Copy the stretch of the mailing list message from "From Hayato Kuroda" through "node  (Peter Smith <smithpb2250@gmail.com>)", swapping every "publisher node" for "subscriber node".

Extract =
____

RE: [PoC] pg_upgrade: allow to upgrade publisher node - Mailing list pgsql-hackers

From Hayato Kuroda (Fujitsu)
Subject RE: [PoC] pg_upgrade: allow to upgrade publisher node
Date
Msg-id TYAPR01MB58668021BB233D129B466122F51CA@TYAPR01MB5866.jpnprd01.prod.outlook.com
Whole thread Raw
In response to Re: [PoC] pg_upgrade: allow to upgrade publisher node  (Peter Smith <smithpb2250@gmail.com>)
List pgsql-hackers
Dear Peter,

Thanks for giving comments! New version will be available
in the upcoming post.

>
1. check_for_lost_slots

+ /* logical slots can be migrated since PG17. */
+ if (GET_MAJOR_VERSION(cluster->major_version) <= 1600)
+ return;

1a
Maybe the comment should start uppercase for consistency with others.
>

Seems right, but I revisit check_and_dump_old_cluster() again and found that
some version-specific checks are done outside the checking function.
So I started to follow the style and then the part is moved to
check_and_dump_old_cluster(). Also, version checking for new cluster is also
moved to check_new_cluster(). Is it OK for you?

>
1b.
IMO if you check < 1700 instead of <= 1600 it will be a better match with the comment.

____

Source material =
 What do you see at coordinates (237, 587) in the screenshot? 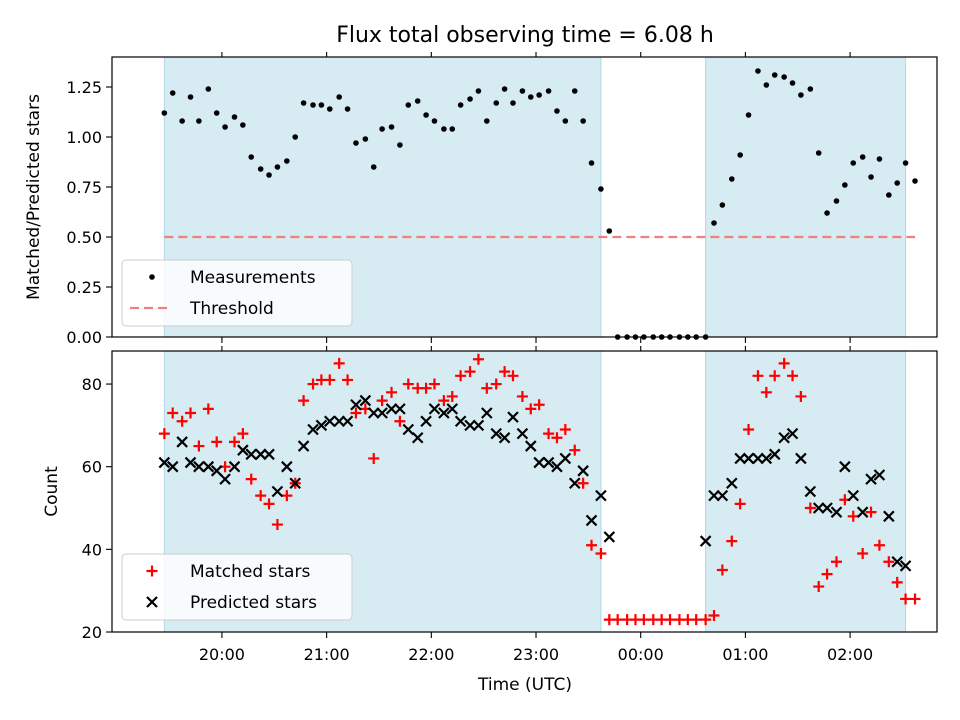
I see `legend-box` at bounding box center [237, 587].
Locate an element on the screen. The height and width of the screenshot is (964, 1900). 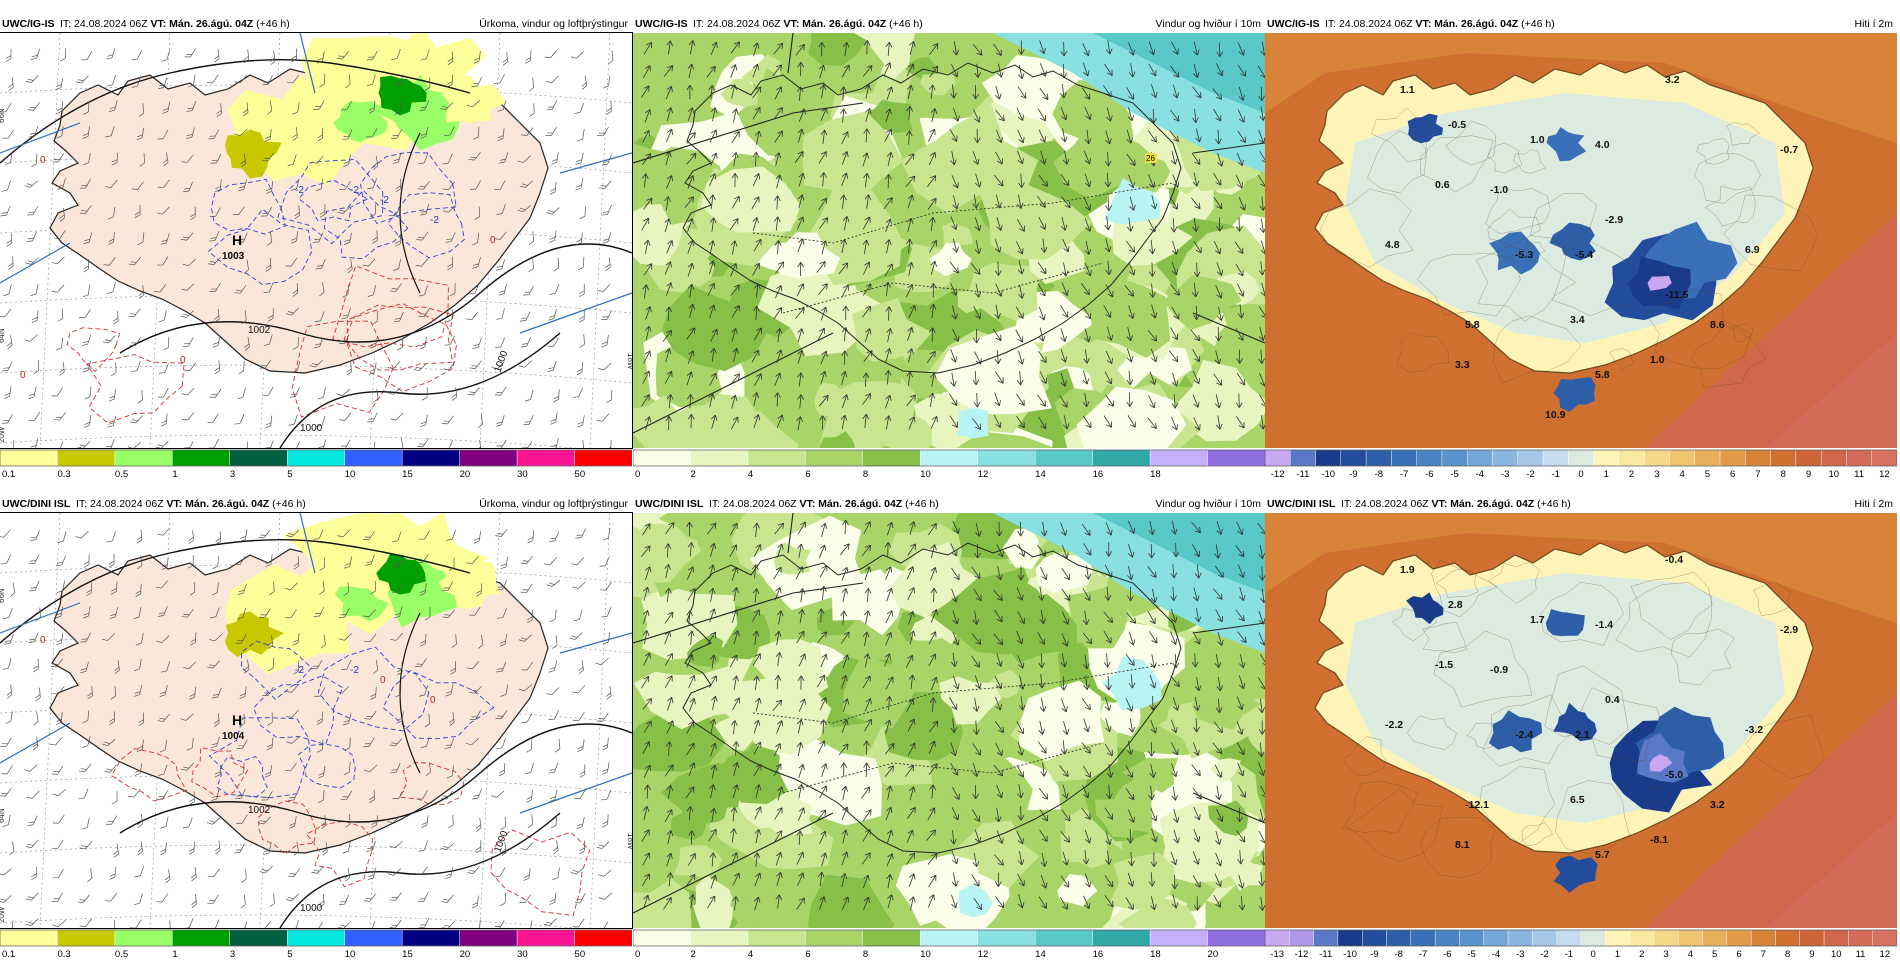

____

Solved exercise =
From Hayato Kuroda (Fujitsu)
Subject RE: [PoC] pg_upgrade: allow to upgrade subscriber node
Date
Msg-id TYAPR01MB58668021BB233D129B466122F51CA@TYAPR01MB5866.jpnprd01.prod.outlook.com
Whole thread Raw
In response to Re: [PoC] pg_upgrade: allow to upgrade subscriber node  (Peter Smith <smithpb2250@gmail.com>)